La culture n’a pas été un enjeu de ces élections car elle est devenue un objet non identifié que la classe politique n’arrive plus à penser et qu’elle dissimule sous un consensus apparent.
Cet objet aura pourtant brillé pendant des décennies comme corps séparé et joyaux de la société. Il s’agissait alors de le rendre désirable, accessible à tous et partageable. Il était censé, sinon nous rendre meilleurs, au moins nous aider à mieux communiquer entre nous, à mieux comprendre et goûter le monde. Cet apanage des classes supérieures des siècles passés devait transposer son éclairage et sa suavité à l’échelle de toute la société. Sa capacité à transformer en catharsis les violences et les incohérences du monde allait enfin s’offrir à tous. C’est à l’aune de cette ambition de justice culturelle que les projets politiques étaient évalués.
Dans une large mesure ce programme a réussi. Nul ne peut nier que la multiplication des musées, des théâtres et des visites scolaires a permis à une très grande partie de la population « d’avoir des lumières de tout ». Ajoutée à la montée en puissance des médias classiques et numériques, elle nous a fait entrer dans un univers de représentations que nous manipulons avec virtuosité. Mais, même au sein des classes moyennes, qui en sont les principales bénéficiaires, un sentiment s’installe d’un « à quoi bon », qui n’est pas le refus de penser, mais l’insatisfaction devant l’inaptitude de la culture à changer la vie, quoi qu’elle en dise.
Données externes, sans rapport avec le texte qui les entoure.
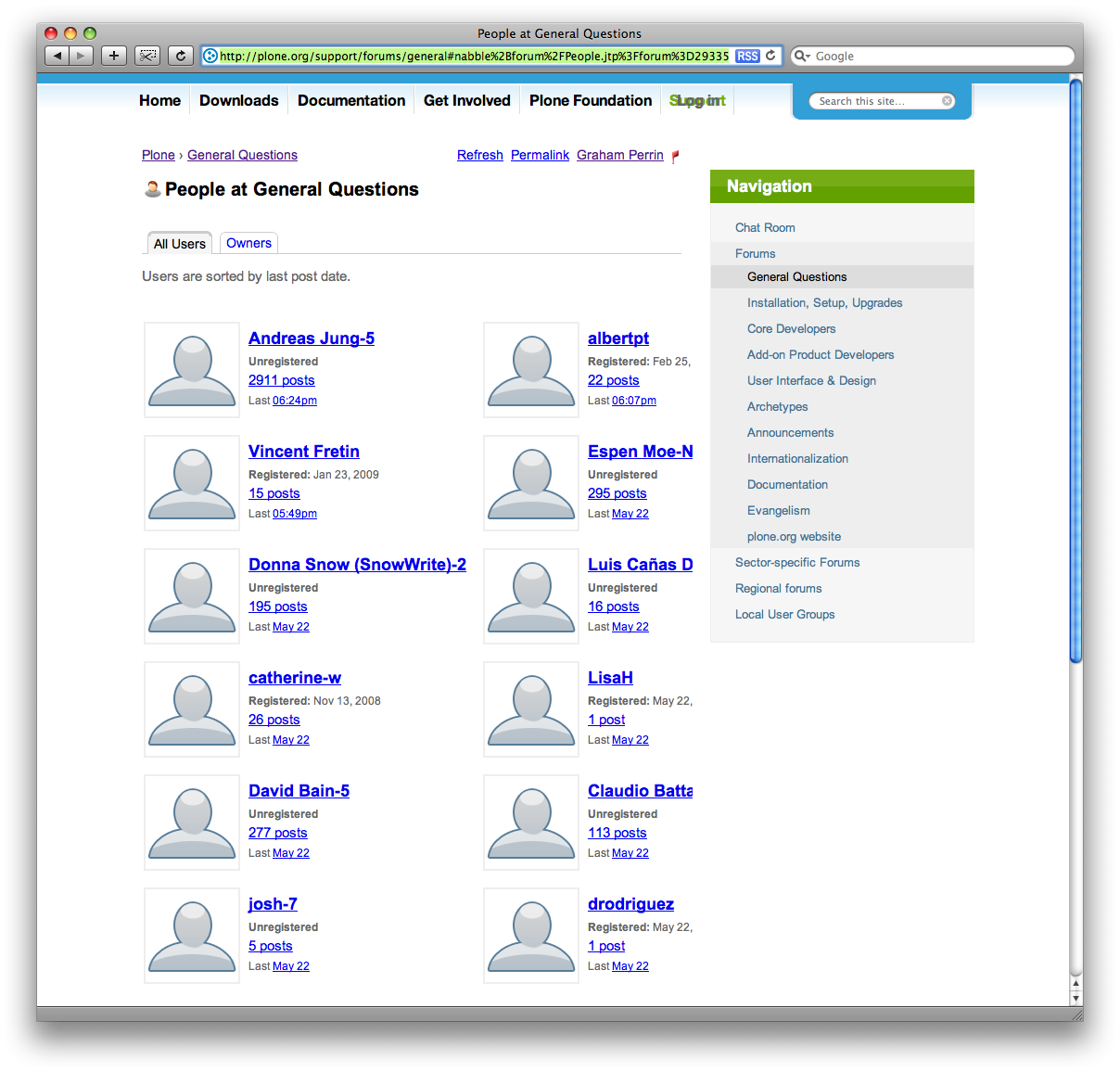Click the scrollbar down arrow

click(1075, 999)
La fin de cette illusion culturelle prend plusieurs visages. Celui du décalage croissant entre les promesses d’un otium permanent (un éternel Festival d’Avignon sous les platanes) et la nécessité de tirer son épingle du jeu d’une vie pleine de stress et de contraintes. Celui d’une injonction à prendre exemple non plus tellement sur des modèles mais à entrer en toutes occasions dans la compétition de l’expression et du positionnement de soi. Celui d’un fourre-tout culturel qui perd son acuité d’être omniprésent, entre folklore et marketing.
Si la culture n’est plus un enjeu politique c’est qu’elle n’apparaît plus comme la boussole capable de donner sens à un monde qui nous échappe. D’un côté, grevée par ses corporatismes et ses postures critiques, la culture patentée s’est contentée de capitaliser sur elle-même. D’un autre côté, une sorte de kitch culturel imprègne tous les recoins de la société de son émotivité à fleur de peau. Pendant ce temps-là, le repli sur soi s’est, de fait, renforcé, tandis que l’esprit de solidarité, cette modalité de l’intelligence, perdait du terrain.
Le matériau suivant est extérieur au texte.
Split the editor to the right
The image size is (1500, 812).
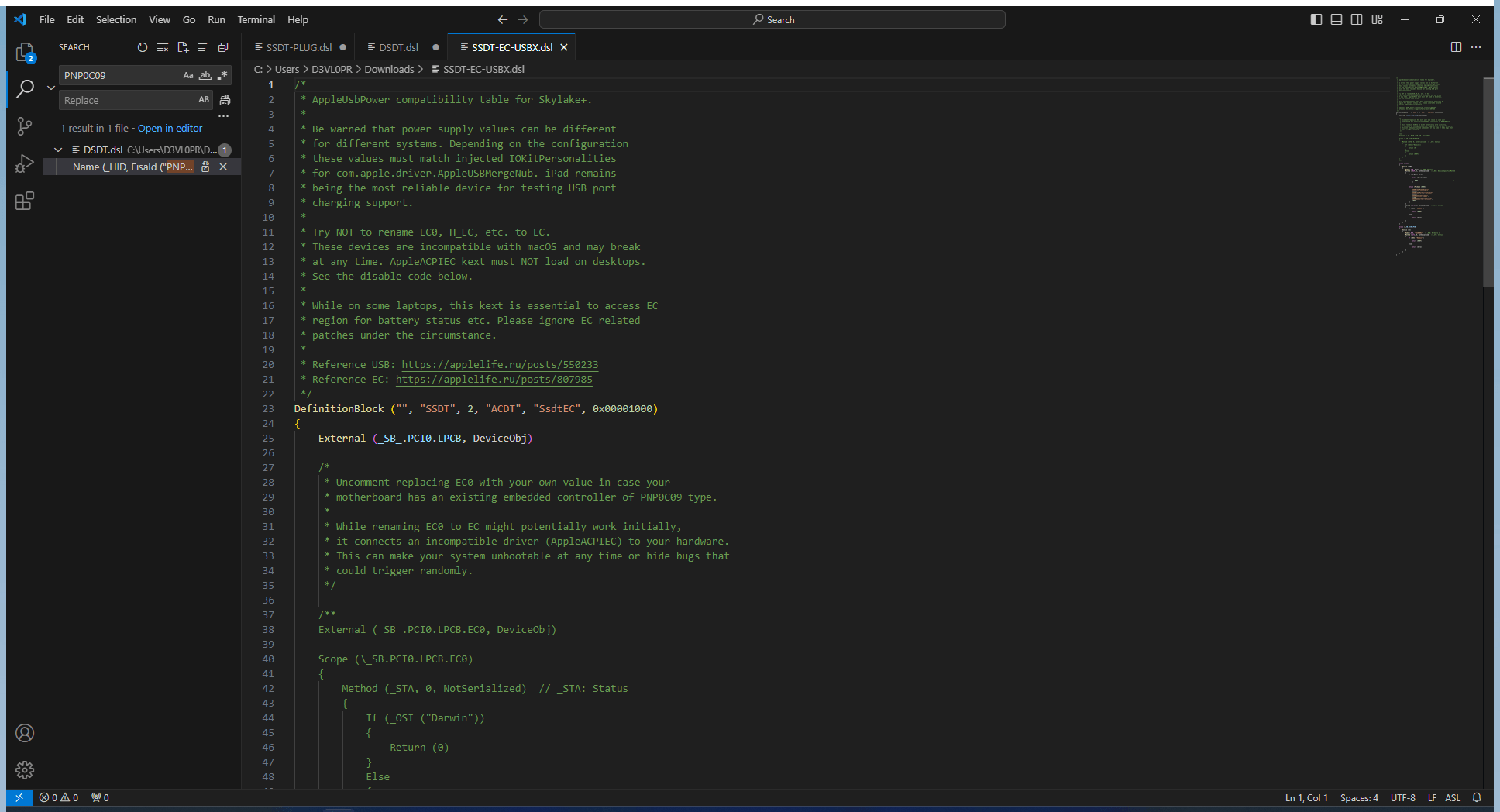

Or, bien que nous ayons tous les moyens intellectuels d’y remédier, nous sommes en manque d’intelligence collective. C’est pourtant sur ce terrain que doit se bâtir une politique cognitive dont pourra sortir, le cas échéant, une nouvelle impulsion culturelle, et non l’inverse.
La plupart des responsables politiques en sont d’ailleurs conscients. Aussi mettent-ils l’accent sur l’éducation. Mais, leur vision a trop tendance à se limiter à des questions budgétaires et au périmètre du ministère du même nom. En réalité, dans une société de l’information et de la connaissance comme la nôtre, la question de l’éducation – pour reprendre un terme à la mode – est devenue « systémique ». Elle traverse en un continuum de plus en plus serré tous les aspects et les temps de la vie, depuis le premier apprentissage des savoirs fondamentaux jusqu’aux loisirs en passant par les activités professionnelles et les mille aspects d’une nécessaire adaptation à la vie. Autant ces divers aspects restaient jadis relativement distincts, autant ils interfèrent aujourd’hui au travers d’un tissu informationnel et cognitif partagé.
C’est pourquoi une politique de l’éducation devrait d’abord dégager des perspectives transversales en décloisonnant les prés carrés des politiques publiques et en mettant autour de la table tous leurs acteurs. Il en va de l’éducation comme de l’écologie : elle est partout et implique une culture commune, qui pourrait être alors le terreau de la culture elle-même.
Le livre et toutes les formes de textualité circulante qu’il a générées devrait constituer le fil rouge de cette nouvelle écologie culturelle. Il conviendrait qu’après avoir été relégué aux marges de la société du spectacle il soit considéré comme le prisme autour duquel convergent en un nouvel encyclopédisme les différents champs d’expression de la pensée, des plus abstraits aux plus pratiques. En effet, la culture ne peut échapper à l’impressionnisme, au dilettantisme et aux régionalismes de tous poils qu’en articulant un discours sur le monde, en favorisant son intelligibilité commune. Apprendre à lire ensemble le monde, à l’image des politiques « éducationnelles » du nord de l’Europe dont les bibliothèques sont le cœur, voilà ce que devrait être demain le paradigme de toute politique culturelle.